South Carolina was included to give Black voters more influence in selecting the party’s nominee. In 2020, Black voters made up more than half the electorate in South Carolina’s Democratic primary, and their strong support for Biden turned his fortunes around and put him on a path to victory. Without his victory in South Carolina, Biden probably would not be president.

Nevada’s place in the early group is testament to the power of Harry M. Reid, the late former Senate majority leader, who lobbied fiercely and successfully to include the state among the first four. There were two rationales: The first was to give prominence to the voices of Latino voters. The second was that it would give union workers a voice in a party with strong ties to organized labor if not always to rank-and-file union members.

Mo Elleithee, as a member of the rules committee, outlined the case against Iowa on Friday. The early states, he said, should reflect diversity in their populations, inclusion (by which he meant primaries vs. caucuses), potential status as general election battlegrounds, and voting systems that inspire confidence. Every state except Iowa, he said, could claim at least a couple of those.

“Now is not a time for us as a party to stand on tradition,” he said. “Now is not a time for us as a party to stand on status quo.”

Iowa brought some of this on itself, beyond its lack of diversity and its caucus system. Not only did it get to hold the first event every four years, but it also put increasing demands on the candidates, staging county party dinners, an annual must-attend steak fry and various issue forums designed to force the candidates to spend time in the state.

But over the years, Iowa has demonstrated some virtues. Barack Obama would not have become president in 2008 without Iowa. His victory in the 2008 caucuses not only elevated his candidacy, but it also persuaded skeptical Black voters in South Carolina that he could become president, thereby changing the dynamic of his epic clash with Hillary Clinton. Obama also skillfully used caucuses — in Iowa and elsewhere — to win the nomination; without them, Clinton might have prevailed. This is one reason that she and former president Bill Clinton have had no use for caucuses ever since.

Giving up the rural vote?

There were few defenders of Iowa around the big table Friday, other than the state’s representative on the committee, Scott Brennan. But if there is a gathering consensus to eliminate Iowa from the early states, the harder question will be which state or states should now be part of that grouping and what unintended consequences might ensue.

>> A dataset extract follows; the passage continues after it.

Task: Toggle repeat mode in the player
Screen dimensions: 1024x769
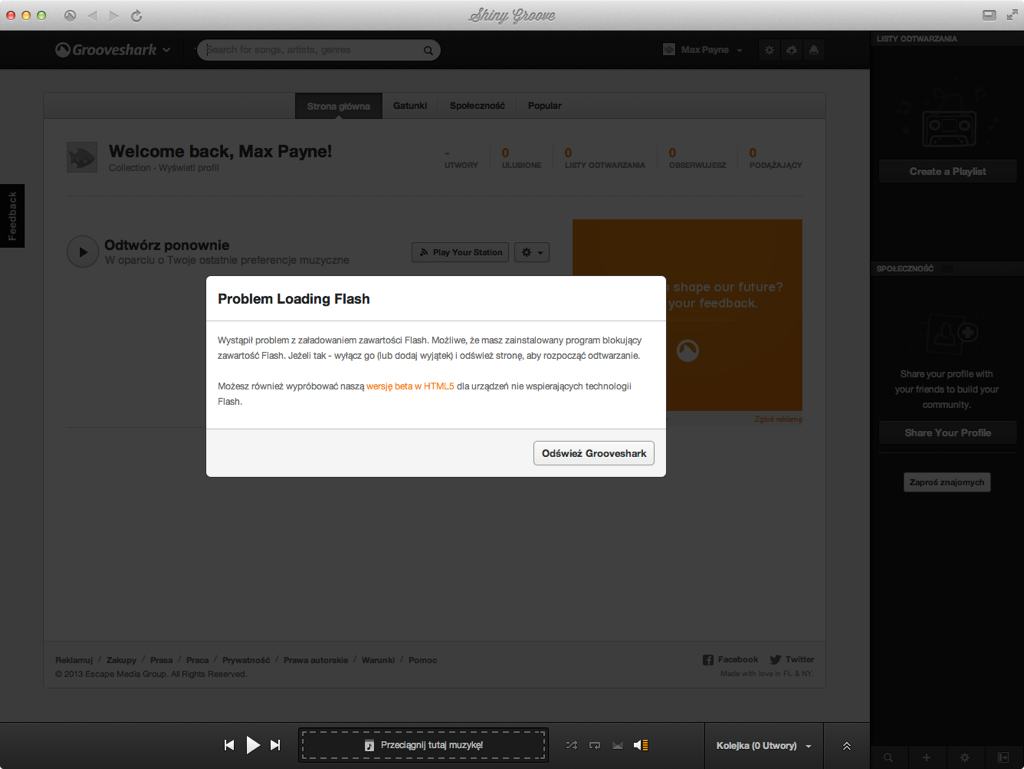Action: coord(594,745)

It was only four months ago, after Republican Glenn Youngkin defeated Democrat Terry McAuliffe in the Virginia governor’s race, that Democrats were lamenting their terrible showing among rural White voters, a phenomenon that worsened after Donald Trump was elected in 2016. Many Democrats were asking then: How can the party win back those voters?

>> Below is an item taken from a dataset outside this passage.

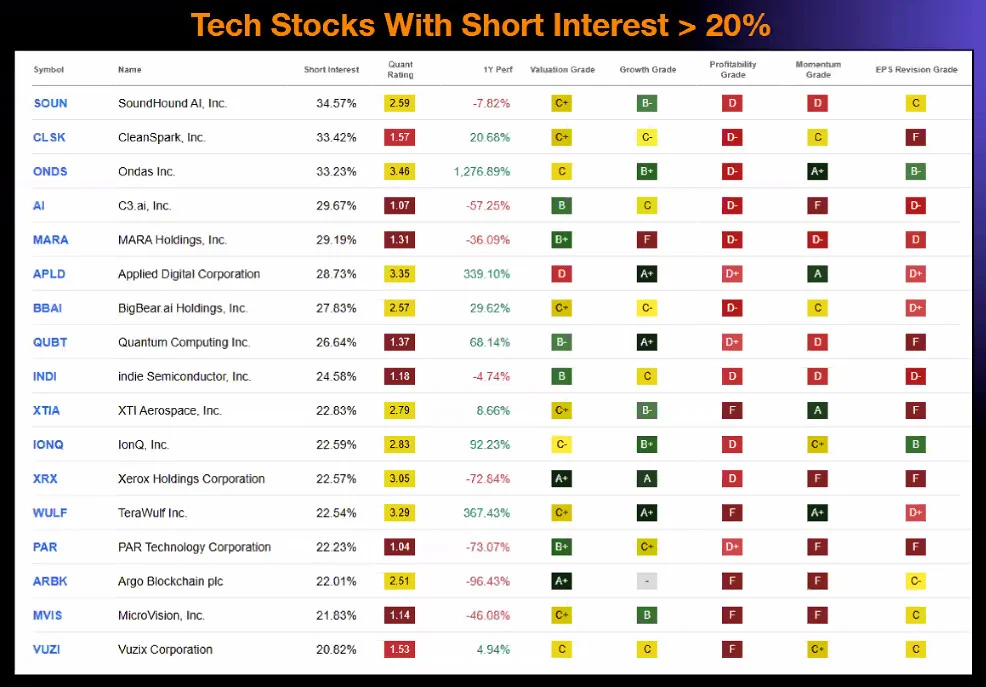This screenshot has width=986, height=687.
Task: Click the EPS Revision Grade column header
Action: tap(916, 70)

Iowa is representative of this trend, and, as such, it has moved in just a few years from being a general election battleground to an increasingly GOP-dominated state. But what signal will be sent to those nonurban voters if Democrats jettison it now? And as was noted Friday, will the Midwest, whose role in general election remains central, be left without a voice in the opening round of the nominating process?

Party leaders will spend the next several months sorting through their choices. Many states will seek to become one of the privileged early few. Scratching Iowa off the early list might seem easy and obvious after the 2020 debacle. The questions and answers that follow are less so.